## [Task to carry out]
Nothing but the lines from the one with "The width and" through the last line of the entries below should appear in the copy, please, and no pictures.

**** The data

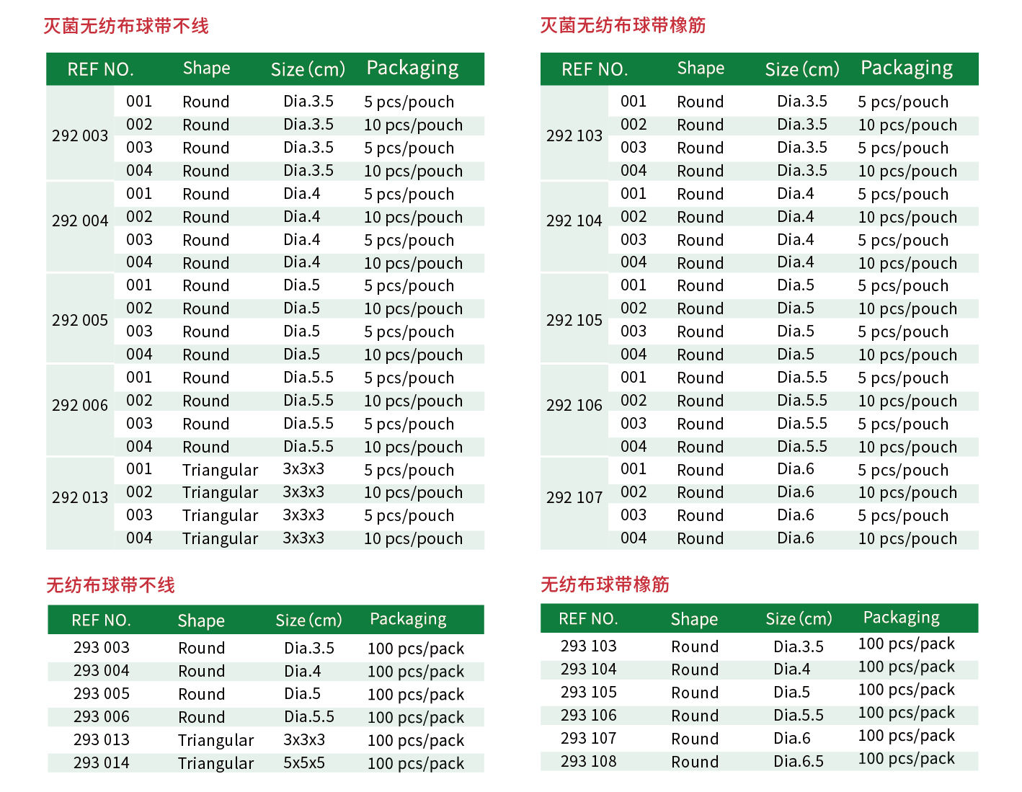Select the 293 108 reference number
Screen dimensions: 1022x792
(x=589, y=762)
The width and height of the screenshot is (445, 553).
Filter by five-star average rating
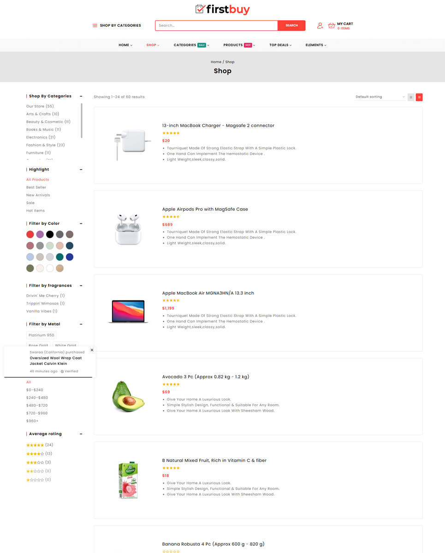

********

## [Solution to the problem]
The width and height of the screenshot is (445, 553).
Filter by five-star average rating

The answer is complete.